Hi,

On Tue, Aug 12, 2014 at 3:59 PM, kilon alios <[email protected]> wrote:

> Tudor I think you doing a great job and you are correct that Pharo is
> there concerning the goal you describing. But my goal is not the goal you
> are describing. My goal is the next step, its the product of your goal.
> What happens when you have a mouldable IDE. I am talking about the specific
> tools themselves not tools that help create those tools.
>

I believe we do not contradict each other here. When you have a moldable
IDE, you can build your own tools.

The prerequisite for these tools to exist is to make it possible for them
to exist. This is where our work goes. We want to make it possible for you
to make your beloved tools. Until now, it was difficult. Now it is
significantly cheaper.

You might say that it is still difficult, but here is the thing: most
Smalltalk developers have extended Object at least once because it is dead
easy to do it. If you ask the Java developers, they will tell you that this
is beyond their abilities. Now, we make the same thing for tools, and you
will see that people will create their own tools. It's just the point of
view that has to change :).



> Its the same with 3d graphics apps, no artist want to use graphic engines
> to create 3d graphics, they want to use tools that already provide the
> means to achieve the result they want. This is why opengl is not enough ,
> or a graphic engine, or even visual coding environment.

- [Supplied material]:
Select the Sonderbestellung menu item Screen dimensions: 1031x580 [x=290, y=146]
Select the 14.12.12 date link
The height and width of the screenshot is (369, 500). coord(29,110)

- [Challenges]:
1: Translate this sentence from the Pharo email into Spanish: "When you have a moldable IDE, you can build your own tools."
2: Reproduce the portion of the Pharo email from "The prerequisite for" to "to change :).".

- [Solutions to the tasks]:
1: Cuando tienes un IDE moldeable, puedes construir tus propias herramientas.

2:
The prerequisite for these tools to exist is to make it possible for them
to exist. This is where our work goes. We want to make it possible for you
to make your beloved tools. Until now, it was difficult. Now it is
significantly cheaper.

You might say that it is still difficult, but here is the thing: most
Smalltalk developers have extended Object at least once because it is dead
easy to do it. If you ask the Java developers, they will tell you that this
is beyond their abilities. Now, we make the same thing for tools, and you
will see that people will create their own tools. It's just the point of
view that has to change :).